The basically plot-less story-line is set over a three-month period in 1960, at the Mingshui annex of Jiabiangou Re-education Camp. Most of the film was shot in a simple dugout - referred to as "Dormitory 8" - lined with bedding where the men live; in the daytime, they work on a giant desert project that covers 10,000 acres. They live on gruel, work until exhausted; many then die from the combined effects of extreme physical exhaustion, hostile climate and the great famine sweeping China. A new group of men arrives, are assigned to sleep in a miserable dugout and begin the long, slow process of dying. The work is intense, but dealing with hunger is the prisoners' and the film's main focus: shortage means that even rats are eaten; consumption of human corpses is not unheard of. Desperation drives one man to eat another's vomit. To make room for fresh arrivals, bodies of those who die are dragged out daily, wrapped in their bedclothes, and buried in shallow graves.

== Cast ==

- Ye Lu as Xiao Li
- Renjun Lian
- Cenzi Xu as Gu
- Haoyu Yang as Lao Dong

==Production==
The film, based on Goodbye, Jiabiangou (English version translated as Woman from Shanghai: Tales of Survival from a Chinese Labor Camp), a book by Yang Xianhui about the life and toil of inmates sent to the Jiabiangou internment camp in the 1950s and 1960s, is one of the first films to deal directly with subject, which remains a political taboo. The director also interviewed camp survivors of Jiabiangou and of the Mingshui camp. The film describes the hunger and back-breaking work of the inmates, most of whom did not survive the internment (out of 3000-plus inmates, 2500 died in the camp). Fearing official prohibition, the film was shot on location in secret and without official authorisation; it was co-produced in Hong Kong, France and Belgium by Wang, K Lihong, Hui Mao, Philippe Avril, Francisco Villa-Lobos, Sebastien Delloye, Dianba Elbaum.

== Critical response ==
- "Lee Marshall of Screen International described the strategy of the drama was to be minimalist, whilst at the same time be "close to melodrama". He said that by "start[ing] off with a terrible situation and make it worse ... it [was] a stark, powerful but also unremittingly bleak work that plumbs the misery of what man can do to man in the name of an ideology."

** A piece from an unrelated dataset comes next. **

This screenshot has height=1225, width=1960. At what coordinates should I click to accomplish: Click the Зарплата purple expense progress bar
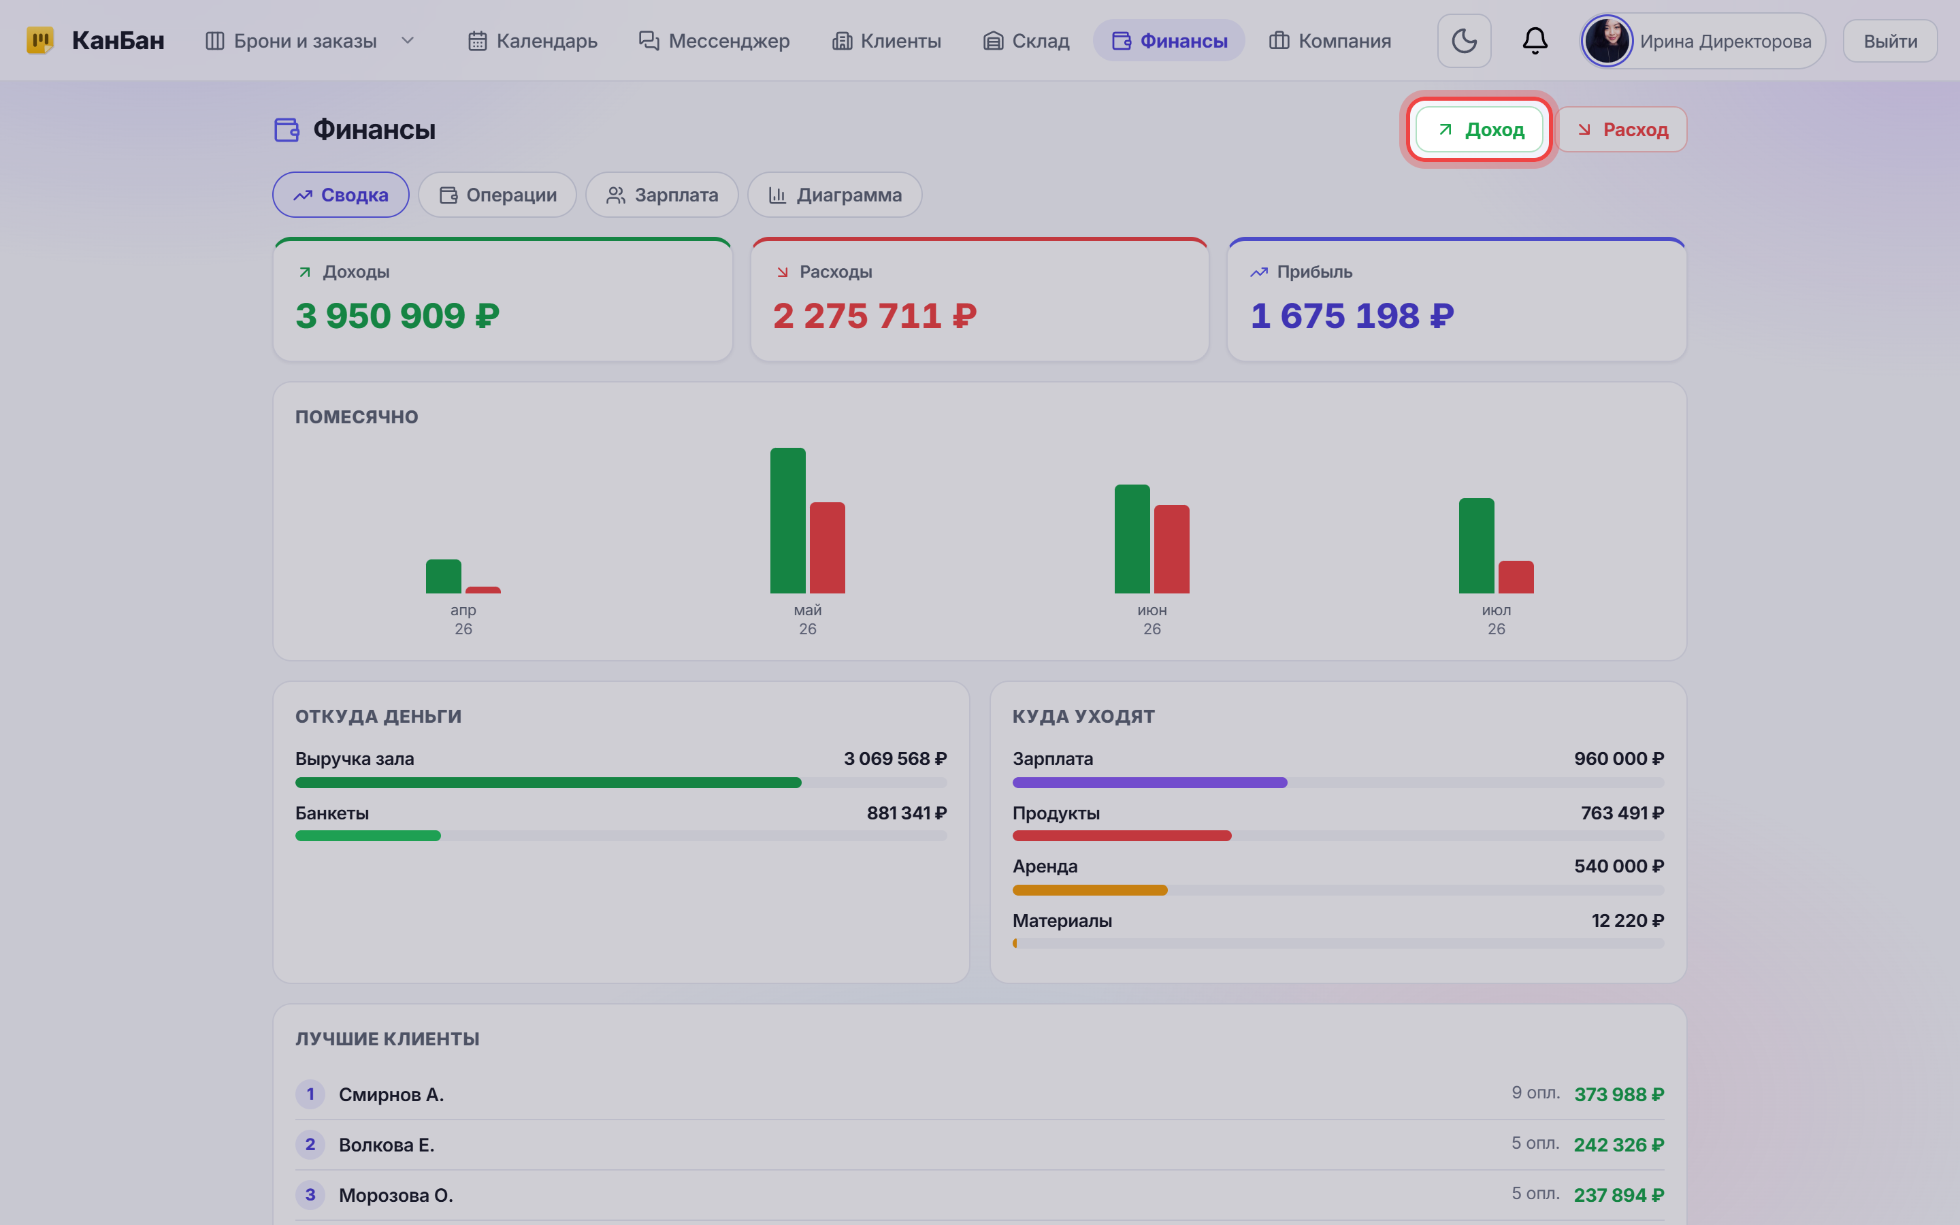(x=1149, y=783)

- Deborah Young of AP, writing in The Hollywood Reporter, said "The filmmaking is most powerful as a document of the nightmarish conditions in the camp, where the starving men are led to the extremes of cannibalism. However, she criticised the film's much weaker dramatic structure, as it is "hard to distinguish individual prisoners, whose terrible stories tend to blend together. Only with the arrival of the wife do a few faces and personalities come into focus."

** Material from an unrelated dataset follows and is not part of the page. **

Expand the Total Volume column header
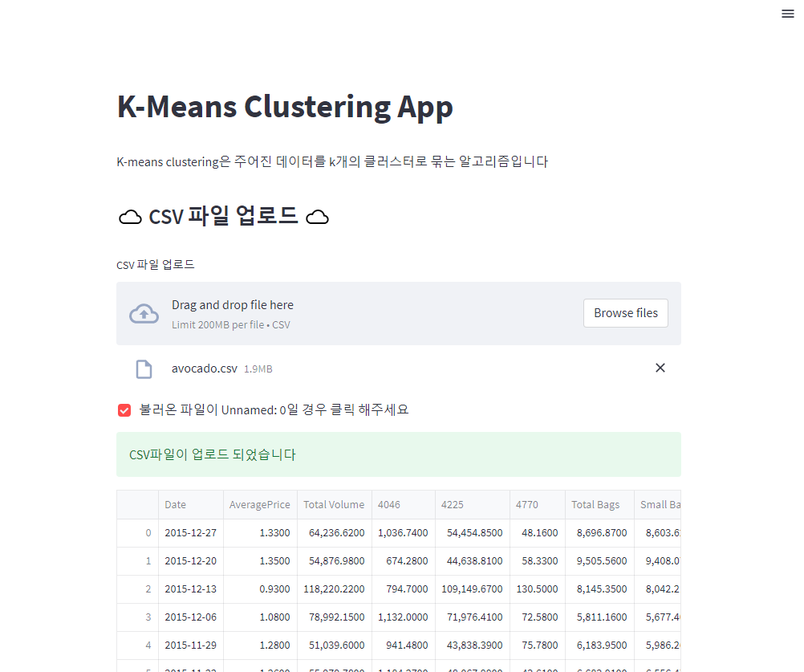Screen dimensions: 804x672 (x=334, y=504)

- Justin Chang of Variety said: "the sense of verisimilitude here is so strong that those walking in unawares may at first think they're watching another piece of [Wang's] highly observant reportage—never mind that no filmmaker would ever have been granted access, just as no humane documentarian could have kept the camera rolling without offering his subjects a scrap of food at the very least.

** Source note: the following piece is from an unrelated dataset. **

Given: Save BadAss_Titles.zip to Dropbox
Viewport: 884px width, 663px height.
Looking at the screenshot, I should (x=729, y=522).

- Rober Breams at Obsessed With Film praised the film's high-end documentary aesthetic and said: "It is cinematic and classy, like a prestigious and artful documentary film. There is no music and a very realist use of sound design. It all feels authentic. Indeed, I suspect the only reason he made The Ditch as a work of fiction at all is due to the fact the reality is now impossible to film." However, he was critical of how the film dwelled (for 15 minutes) on the scene of a visiting wife who wailed inconsolably upon discovering that her husband had just died a few days before.